What needs to be done =
Please print each of the entries below exactly.

Exercise materials =
* * *

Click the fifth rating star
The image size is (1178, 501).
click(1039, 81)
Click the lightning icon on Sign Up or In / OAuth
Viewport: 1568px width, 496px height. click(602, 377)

* * *

Written answer =
Click the fifth rating star
The image size is (1178, 501).
click(1039, 81)
Click the lightning icon on Sign Up or In / OAuth
Viewport: 1568px width, 496px height. click(602, 377)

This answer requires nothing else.